Reproduce every one of the records below word for word, keeping each line as it is.

══════════════════════════════

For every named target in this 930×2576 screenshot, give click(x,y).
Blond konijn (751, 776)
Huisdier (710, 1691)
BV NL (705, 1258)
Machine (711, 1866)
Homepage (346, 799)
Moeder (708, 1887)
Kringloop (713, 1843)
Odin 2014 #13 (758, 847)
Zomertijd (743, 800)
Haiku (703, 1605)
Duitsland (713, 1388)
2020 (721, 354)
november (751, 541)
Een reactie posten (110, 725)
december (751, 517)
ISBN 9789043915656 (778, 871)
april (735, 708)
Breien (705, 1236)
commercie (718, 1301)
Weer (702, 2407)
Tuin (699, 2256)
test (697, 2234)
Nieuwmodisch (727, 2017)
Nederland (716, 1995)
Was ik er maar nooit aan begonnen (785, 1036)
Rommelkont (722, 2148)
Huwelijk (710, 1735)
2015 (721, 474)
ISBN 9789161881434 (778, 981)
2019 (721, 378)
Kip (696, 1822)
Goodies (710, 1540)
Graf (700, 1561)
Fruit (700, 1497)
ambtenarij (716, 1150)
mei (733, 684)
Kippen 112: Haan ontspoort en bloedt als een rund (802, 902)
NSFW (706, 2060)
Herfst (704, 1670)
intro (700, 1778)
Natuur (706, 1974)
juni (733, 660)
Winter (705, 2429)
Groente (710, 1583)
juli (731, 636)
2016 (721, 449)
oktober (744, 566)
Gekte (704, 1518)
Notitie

══════════════════════════════

• Reply:
For every named target in this 930×2576 screenshot, give click(x,y).
Blond konijn (751, 776)
Huisdier (710, 1691)
BV NL (705, 1258)
Machine (711, 1866)
Homepage (346, 799)
Moeder (708, 1887)
Kringloop (713, 1843)
Odin 2014 #13 (758, 847)
Zomertijd (743, 800)
Haiku (703, 1605)
Duitsland (713, 1388)
2020 (721, 354)
november (751, 541)
Een reactie posten (110, 725)
december (751, 517)
ISBN 9789043915656 (778, 871)
april (735, 708)
Breien (705, 1236)
commercie (718, 1301)
Weer (702, 2407)
Tuin (699, 2256)
test (697, 2234)
Nieuwmodisch (727, 2017)
Nederland (716, 1995)
Was ik er maar nooit aan begonnen (785, 1036)
Rommelkont (722, 2148)
Huwelijk (710, 1735)
2015 (721, 474)
ISBN 9789161881434 (778, 981)
2019 (721, 378)
Kip (696, 1822)
Goodies (710, 1540)
Graf (700, 1561)
Fruit (700, 1497)
ambtenarij (716, 1150)
mei (733, 684)
Kippen 112: Haan ontspoort en bloedt als een rund (802, 902)
NSFW (706, 2060)
Herfst (704, 1670)
intro (700, 1778)
Natuur (706, 1974)
juni (733, 660)
Winter (705, 2429)
Groente (710, 1583)
juli (731, 636)
2016 (721, 449)
oktober (744, 566)
Gekte (704, 1518)
Notitie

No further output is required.